Surveying 510 adults between January 28 and 29, the ABC News-Ipsos poll showed that more than three-quarters of Americans (76 percent) want the president to consider “all possible nominees” when replacing Justice Stephen Breyer. Only 23 percent want him to honor his pledge of nominating the first black woman to the court.
When broken down by party lines, a full 54 percent of Democrats want Biden to consider all potential nominees to the Supreme Court irrespective of the candidate’s race or gender. Here’s how the poll breaks down by demographics:
Although the poll’s sample size was not large enough to break out results for Black people, only a little more than 1 in 4 nonwhite Americans (28 percent) wish for Biden to consider only Black women for the vacancy. Democrats are more supportive of Biden’s vow (46 percent) than Americans as a whole, but still a majority of Democrats (54 percent) also prefer that Biden consider all possible nominees.

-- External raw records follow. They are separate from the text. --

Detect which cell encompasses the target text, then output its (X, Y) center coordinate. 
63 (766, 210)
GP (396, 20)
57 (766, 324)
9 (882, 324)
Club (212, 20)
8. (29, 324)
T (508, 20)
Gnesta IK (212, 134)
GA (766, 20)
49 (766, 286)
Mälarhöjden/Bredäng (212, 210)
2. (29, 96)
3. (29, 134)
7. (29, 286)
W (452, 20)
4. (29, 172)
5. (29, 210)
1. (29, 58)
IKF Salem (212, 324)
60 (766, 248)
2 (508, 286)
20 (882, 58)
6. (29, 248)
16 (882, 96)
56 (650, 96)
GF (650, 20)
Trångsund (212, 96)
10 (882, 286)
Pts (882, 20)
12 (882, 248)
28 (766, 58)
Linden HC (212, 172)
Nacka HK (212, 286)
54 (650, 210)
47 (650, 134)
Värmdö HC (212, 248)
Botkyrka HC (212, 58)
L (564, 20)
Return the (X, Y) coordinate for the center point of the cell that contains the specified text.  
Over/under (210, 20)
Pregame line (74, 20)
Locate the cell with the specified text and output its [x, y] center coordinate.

In what can only be described as a blow to American’s perception of judicial independence, the poll showed that 43 percent of Americans believe the Supreme Court is a partisan institution in which the justices rule “on the basis of their partisan political views.”
Shortly after Breyer announced his retirement last week, Joe Biden said he would nominate the first black woman to the court, a pledge he made to Rep. Jim Clyburn (D-SC) during the 2020 presidential primary to secure his endorsement after losing several states to Bernie Sanders. Speaking with the Washington Post, Clyburn confirmed that his endorsement came with the caveat that Biden pledge to nominate a black woman.
Not a single time has a Black woman ever been seriously considered. And so I took that issue up with then-candidate Biden back in 2020 … How many times have you heard it said that black women are the backbone of the Democratic Party?”
Well, you just can’t say you’ve got to show it. I happen to have been born and raised in the past, and I believe it’s their deeds that matter, not their words. And so President Biden made it a commitment at the Charleston debate back in February. Two years ago, and said that if he got the opportunity, he would appoint or nominate an African-American woman to serve on the court.
Clyburn also confirmed to the Washington Post that he has been strongly pushing Biden to select U.S. District Judge J. Michelle Childs since the start of his presidency.
“Now, as it relates to who, I don’t have anything against the seven or eight names that I have been floated as possibilities, they’re all great people,” Clyburn said. “The fact of the matter is, I have been discussing Michelle Childs with the president and his people now for, I guess at least 13 months now.”